A median version is presented in the often month-by-month account of Hong's period in Guangxi later published by the Taiping themselves, the
Taiping tianri
(Taiping heavenly chronicle). This states clearly (
Yinshu
version, 27a;
TR,
70) that only
after
Hong Xiuquan returned to Guangdong from Guangxi, during the
yisi
year (i.e., 1845), when he was thirty- three
sui
old, did he write the
Yuandao jiushi zhao
and the
Yuandao jiushi xun,
which surely refer to the two longest titles subsequently included in the four-piece
Taiping zhaoshu.
But while Hong Xiuquan was in Guangxi in the
jiachen
year (1844), the
Taiping tianri
also says, Hong Xiuquan "wrote proclamations
{zhao)
exhorting
(quan)
the people to worship the Heavenly Father, the Supreme Lord and Great God, and distributed them among the people."
(Taiping tianri,
in
Yinshu,
23a and b, somewhat modifying
TR,
67.) The
Taiping tianri
does not specify what these proclamations were, but since it explicitly says three pages later they were
not
either the
Yuandao jiushi zhao
or the
Yuandao jiushi xun,
we can conclude that if they were not works now totally lost, then they included the two other titles later collected in the official Taiping collection the
Taiping zhaoshu
—namely, the
Yuandao jiushi ge
(Ode on the origin of the way and our salvation) and the
Baizheng ge
(ode on the hundred correct things).

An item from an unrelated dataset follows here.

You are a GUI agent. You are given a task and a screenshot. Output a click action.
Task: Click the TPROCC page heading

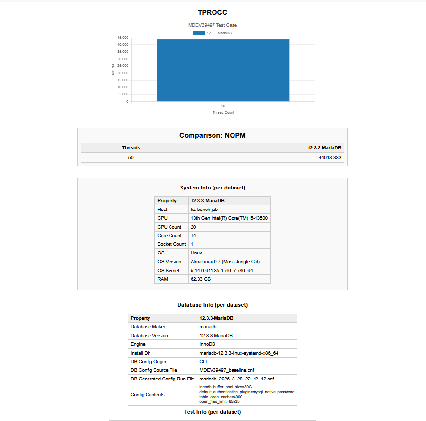[213, 12]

The
Baizheng ge
seems incomplete, perhaps an aban­doned draft, later rescued and published. But the "Ode on the Origin of the Way and Our Salvation," originally with a different title (probably one of the first two mentioned by Hong Rengan in his list of four in his earliest account) seems to fit the Guangxi circum­stances perfectly. Hong still knew only the six commandments, which he was trying to refine to his Guangxi world. He was still genuinely full of praise for Confucius' moral virtue. He did not use too many scholarly analogies, and those he did use were close to his basic memorized readings, and would have needed no textual checking. Jen,
Quanshi,
1:84-85, dates the
Baizheng ge
in 1844 and the
Yuandao jiushi ge
to 1845, citing the
Taiping tianri
as his evidence. But this seems to be a slip, since the
Taiping tianri
in fact says the
Yuandao jiushi zhao
and
xun
were written in 1845 or later. It does not mention the
ge.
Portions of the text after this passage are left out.